This very beautiful fukusa has a large embroidered design of the famed "Legend of Takasago" - see footnote. On this piece Jou, the old man, is carrying a rake and a fan - both made from couched gold thread. Uba, the old woman, carries her broom which is also of couched gold thread. Their garments are made from a variety of colored threads - some couched some of free embroidery.
Behind the two is a large gnarled pine tree soaring over their heads - its trunk and limbs made with couched gold thread and the needles made with pale yellow and green threads. The fukusa measures 29" by 27 1/2". It is in very fine condition - the border of orangish gold silk shows considerable wear - however the main scene is in excellent shape. When matted and framed these border issues could be covered and the entire fukusa would be quite spectacular. (We have three other fukusa in our personal collection and all have framed out beautifully.) We date it to the late Edo to early Meiji period, circa 1840s - 1880s.

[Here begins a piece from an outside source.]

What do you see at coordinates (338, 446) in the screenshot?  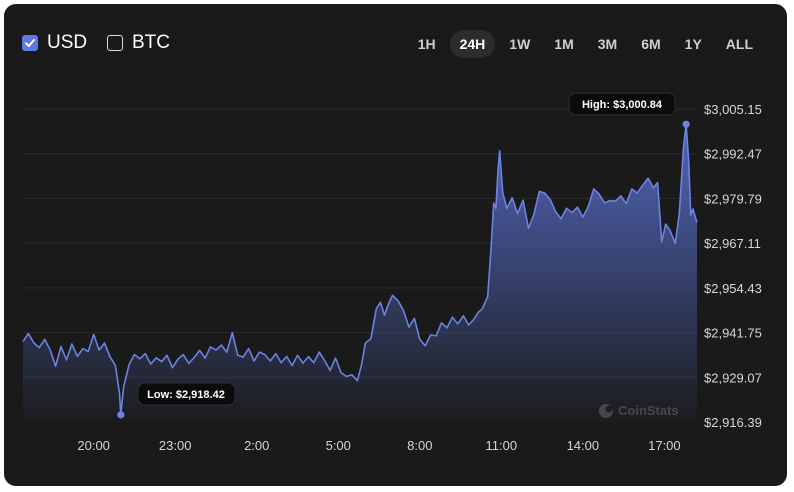 I see `x-tick-label: 5:00` at bounding box center [338, 446].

Footnote: Takasago, the legend of the contented couple, is one of Japan's oldest and is performed in the Noh Theater story by the same name. Takasago is actually the location of the tale. The old man is called Jou and the old woman Uba, and as a couple they are called Jotomba. Deeply devoted in life, the old couple passed away within moments of each other and their spirits were transformed into pine trees: he a black pine and she a red. They are most commonly depicted with a pine tree in the background.
Jou is always shown to carry a rake and Uba a broom. As she sweeps away all sorrow and ill fortune, Jou takes care to rake in the blessings of the past. They are an excellent reminder of the joy and contentment that comes from striving through life's challenges in a devoted and loving relationship. This makes them ideally suited to be placed on display for all new undertakings. You will find their images portrayed at weddings, anniversaries, and New Year celebrations.

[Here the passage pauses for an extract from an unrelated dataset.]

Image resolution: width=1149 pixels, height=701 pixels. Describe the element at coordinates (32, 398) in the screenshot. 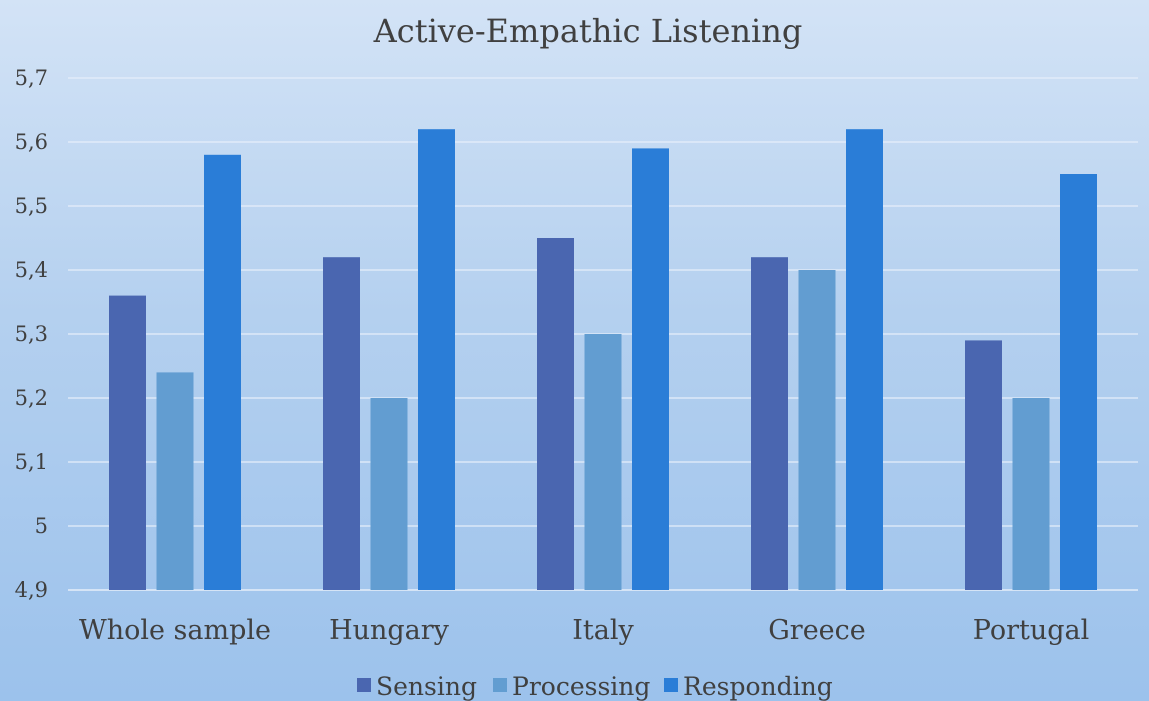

The fukusa was made with a combination of embroidered techniques. Couched gold-work is the art of embroidery using metal threads. It is particularly prized for the way light plays on it. The term "gold-work" is used even when the threads are imitation gold, silver, or copper. The metal wires used to make the threads have never been entirely gold; they have always been gold-coated silver (silver-gilt) or cheaper metals, and even then the "gold" often contains a very low percent of real gold. Most metal threads are available in silver and sometimes copper as well as gold; some are available in colors as well.
Goldwork is always surface embroidery and free embroidery; the vast majority is a form of laid work or couching; that is, the gold threads are held onto the surface of the fabric by a second thread, usually of fine silk. The ends of the thread, depending on type, are simply cut off, or are pulled through to the back of the embroidery and carefully secured with the couching thread.
In embroidery, couching and laid work are techniques in which yarn or other materials are laid across the surface of the ground fabric and fastened in place with small stitches of the same or a different yarn. The couching threads may be either the same color as the laid threads or a contrasting color. When couching threads contrast with laid threads, patterns may be worked in the couching stitches. Couching is also characteristic of Japanese metal-thread embroidery.